Vehicular communication systems are integral for efficient highway operational management and for mitigating severe traffic congestion. While vehicular ad hoc networks (VANET) are reliable and provide avenues to minimal reliance on existing infrastructure, they can experience high communication overhead and network disruptions. Vehicular micro clouds (VMCs) provide a promising solution to overcome the challenges of VANET by reducing communication latency through cooperative and collaborative resource allocation and data offloading. This thesis offers a comparative performance analysis of freeway incident management and vehicle platooning, comparing VANET communications versus stationary and platoon-based dynamic VMCs. Specifically, it studies speed and lane-changing advisories in addition to freeway platooning.

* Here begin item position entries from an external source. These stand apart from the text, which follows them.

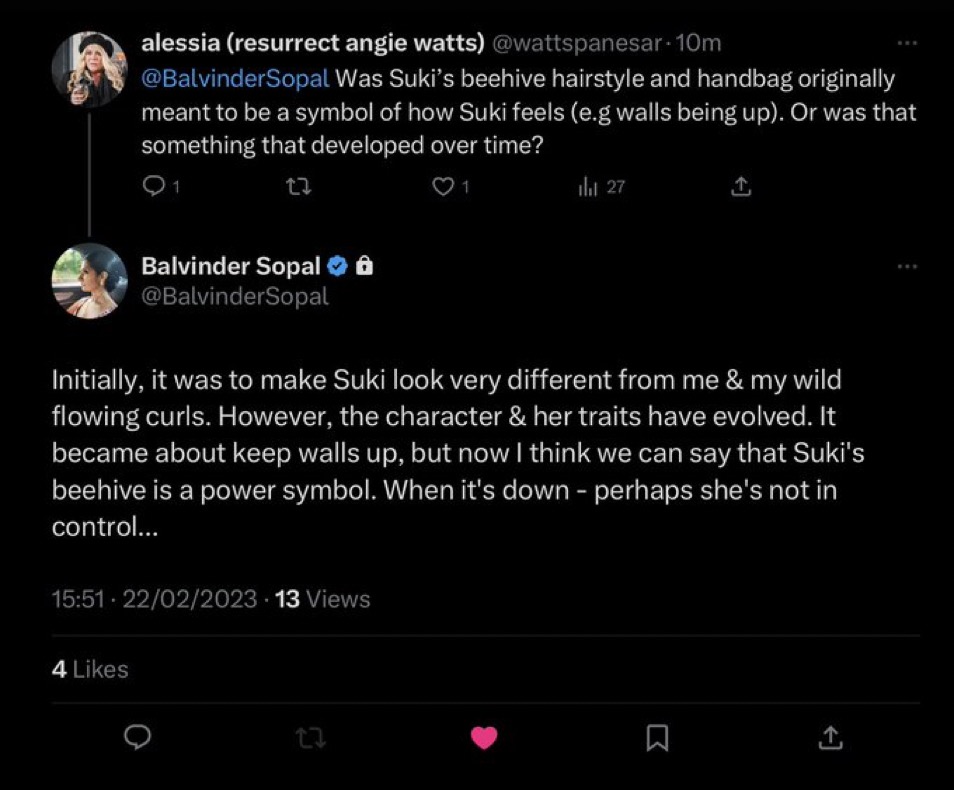Image resolution: width=954 pixels, height=790 pixels.
Task: Reply to alessia's tweet
Action: click(154, 186)

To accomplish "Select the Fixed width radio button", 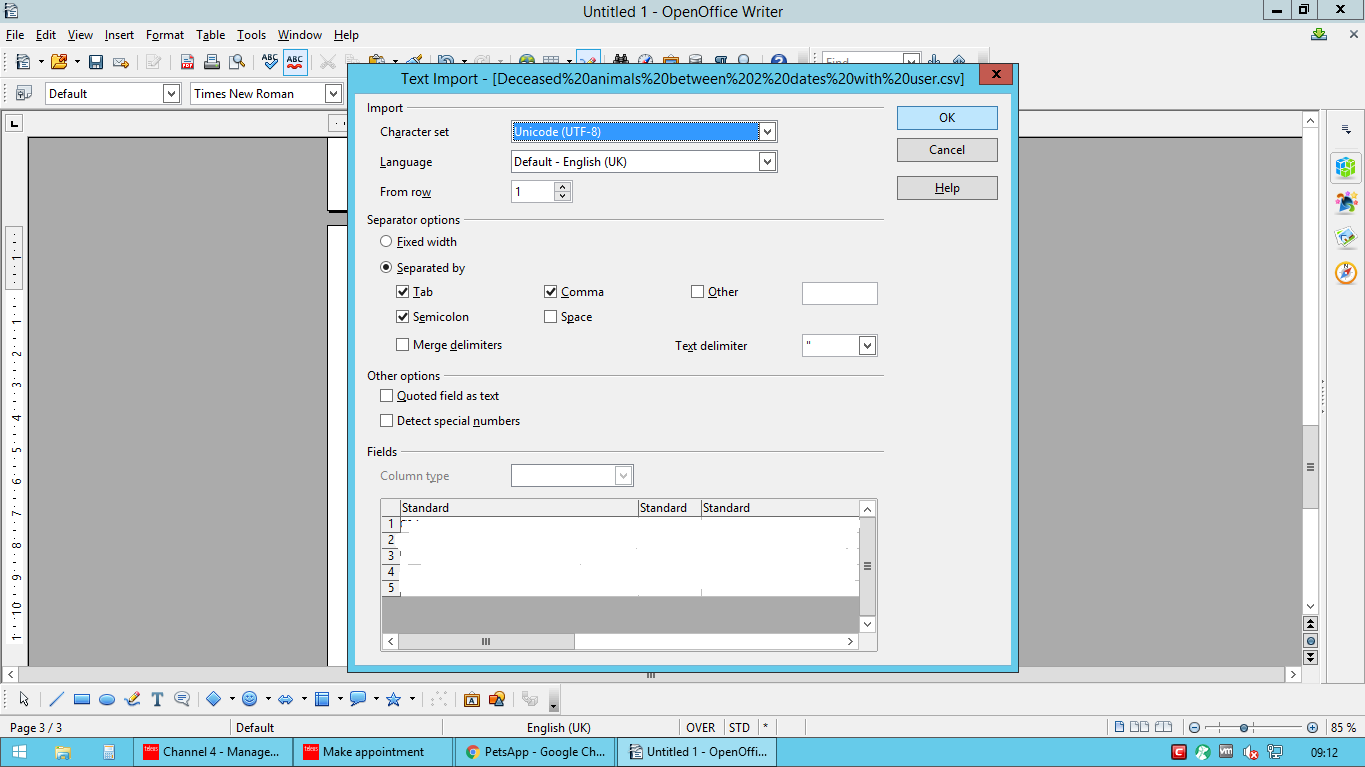I will [386, 241].
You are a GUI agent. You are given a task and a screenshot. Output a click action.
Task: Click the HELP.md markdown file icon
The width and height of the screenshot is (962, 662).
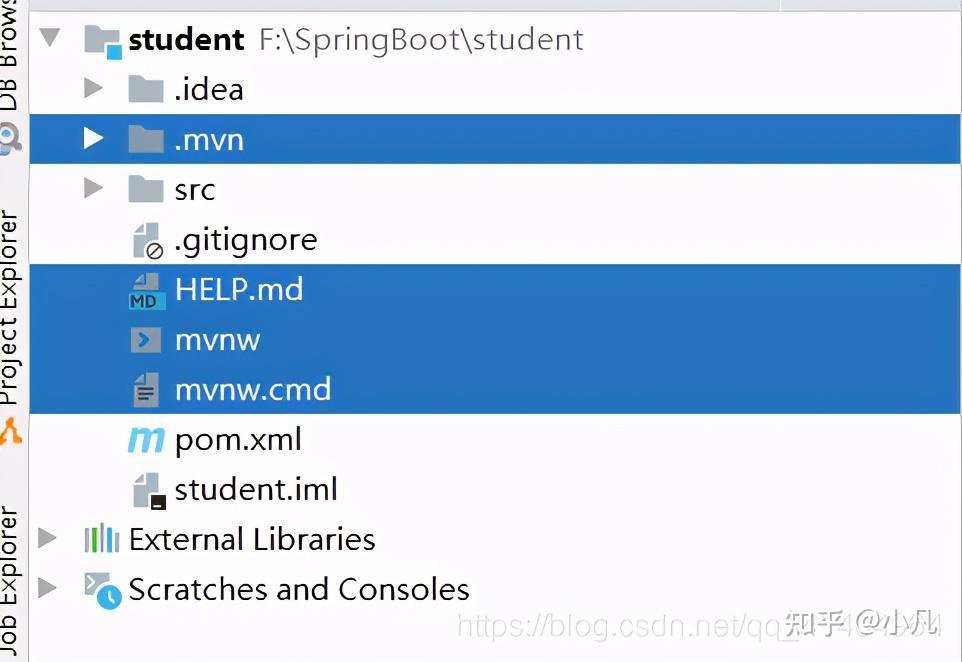tap(146, 289)
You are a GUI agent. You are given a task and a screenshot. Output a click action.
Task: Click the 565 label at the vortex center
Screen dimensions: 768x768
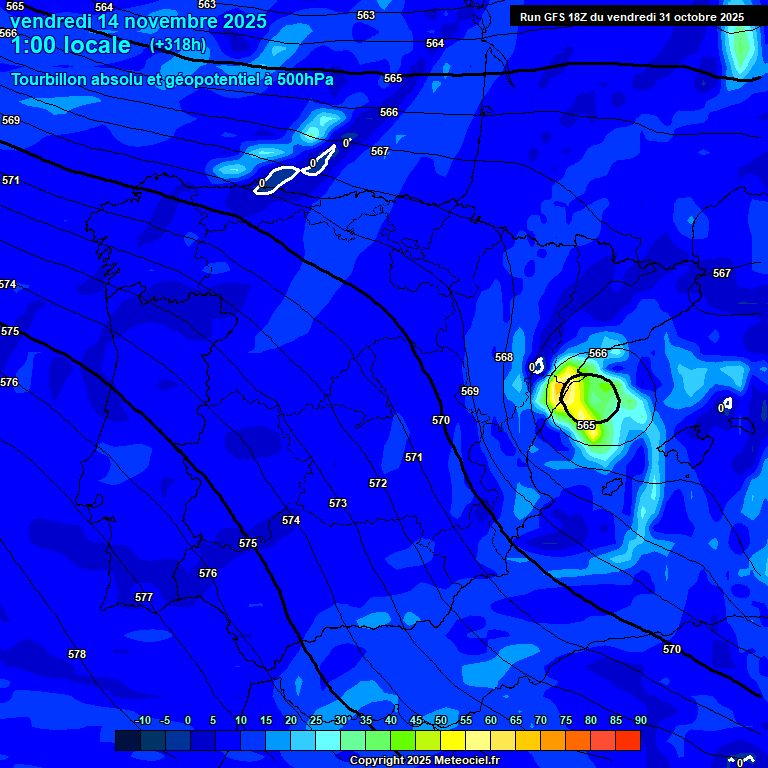click(587, 425)
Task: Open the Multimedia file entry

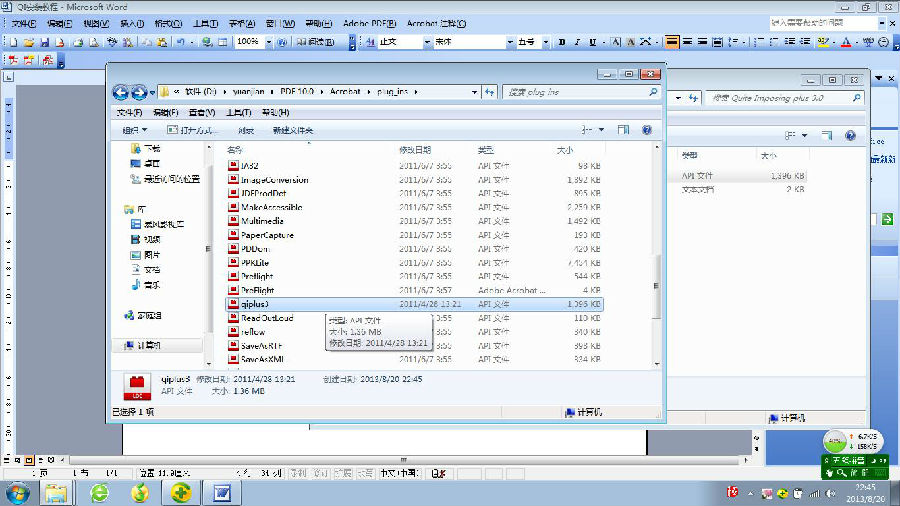Action: tap(262, 221)
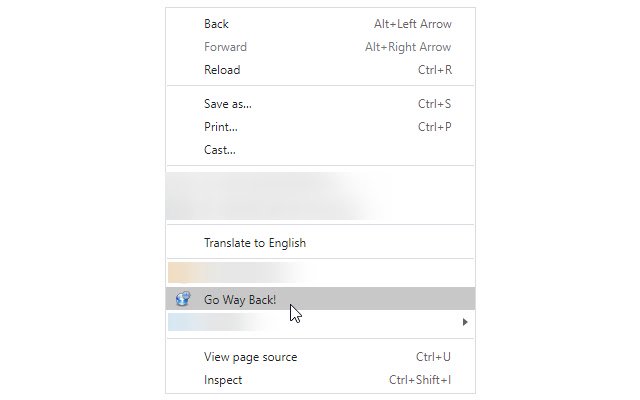The height and width of the screenshot is (400, 640).
Task: Click the blurred blue icon below Go Way Back!
Action: coord(178,322)
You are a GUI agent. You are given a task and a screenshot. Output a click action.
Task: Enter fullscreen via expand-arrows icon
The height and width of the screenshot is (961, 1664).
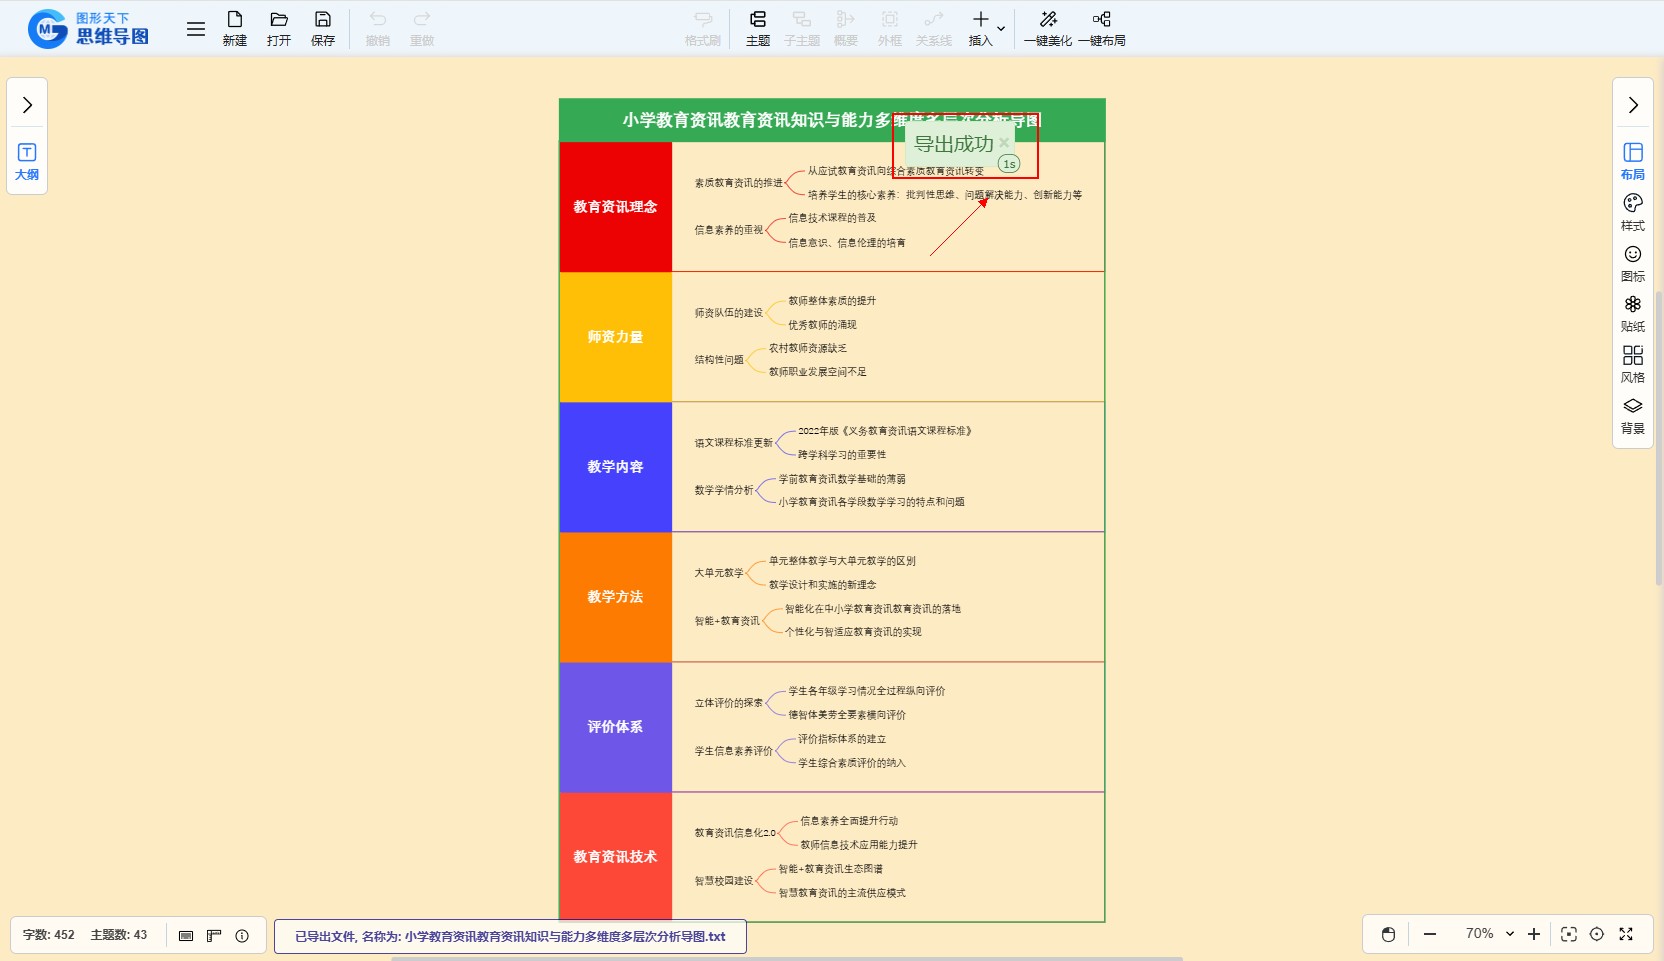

To further enhance the analysis, the performance of both communication architectures is evaluated using communication protocols of DSRC versus cellular technologies of C-V2X, 4G LTE, and 5G NR for latency, bandwidth, range, and deployment considerations. The system-level features, such as driving safety and vehicular mobility are measured to evaluate the efficacy of the communication systems under incident-induced traffic conditions. The study uses the AIMSUN microscopic traffic simulator to model and analyze the performance of the proposed systems. Key performance indicators include communication latency and packet loss ratio. In addition, the stationary and dynamic cloud systems show advantages in reducing travel time delay, even at high penetration rates of the connected vehicles, whilst reducing collision risks. On average, we observe improvements in travel time by 10% by implementing vehicular clouds over traditional ad-hoc networks. From a communications standpoint, the overall latency delay and packet loss are reduced by 7% and 11%, respectively, with the implementation of cloud models. The findings also delineate the benefits of dynamic cloud models, given their improved manoeuvrability, can maximize the computational capabilities of CVs, even at high market penetrations in large-scale freeway demands. The results suggest a shift towards more reliance on connected vehicular clouds to minimize the risks associated with message interference and system overload, whilst fostering advancements in intelligent freeway traffic management systems.